Data excerpts
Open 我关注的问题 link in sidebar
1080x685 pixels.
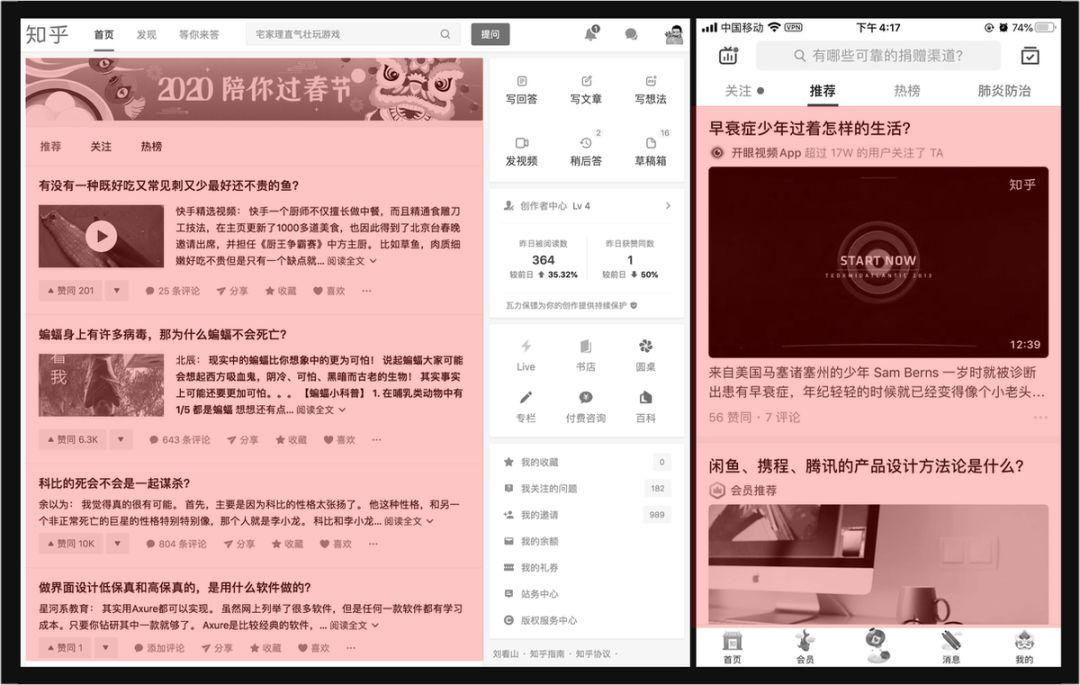(548, 489)

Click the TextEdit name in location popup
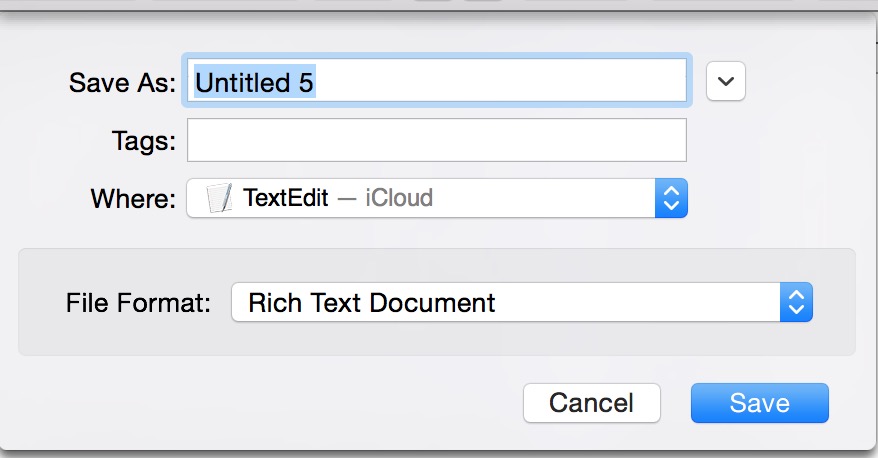(286, 198)
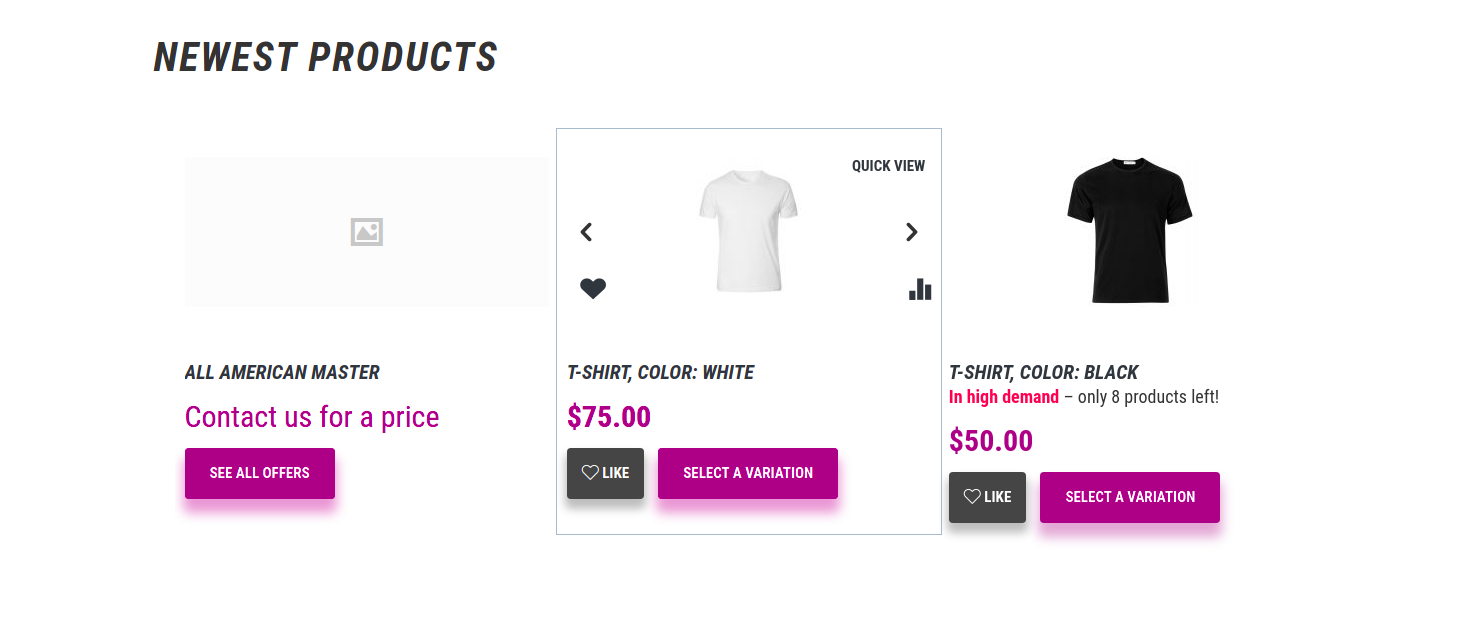The image size is (1461, 622).
Task: Click the white T-shirt product image
Action: pyautogui.click(x=748, y=231)
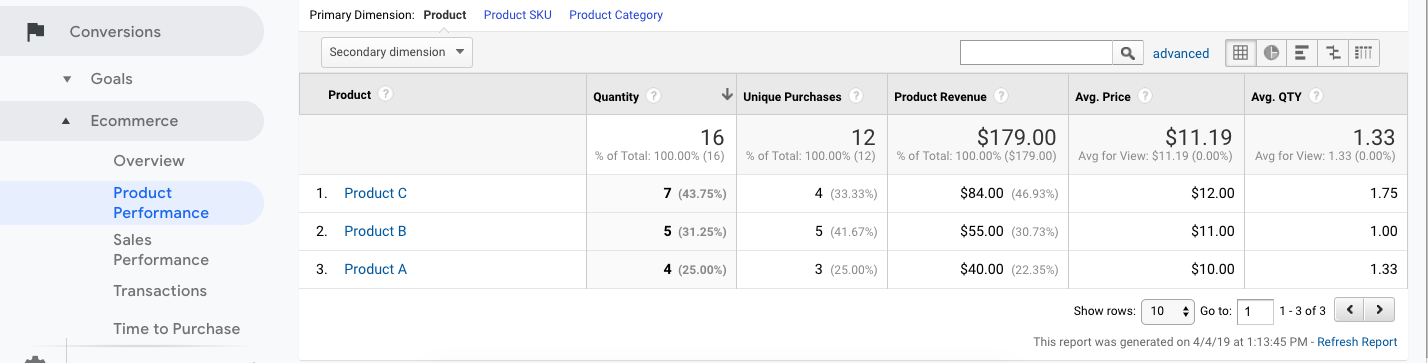Switch to the pie chart percentage view

1271,53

### What you will do
Would you set down the records exactly, with no pictures included?

### Exercise answer
Open 我关注的问题 link in sidebar
1080x685 pixels.
(548, 489)

Click the TextEdit name in location popup
(286, 198)
The image size is (1461, 622).
Task: Click the white T-shirt product image
Action: pyautogui.click(x=748, y=231)
Switch to the pie chart percentage view

1271,53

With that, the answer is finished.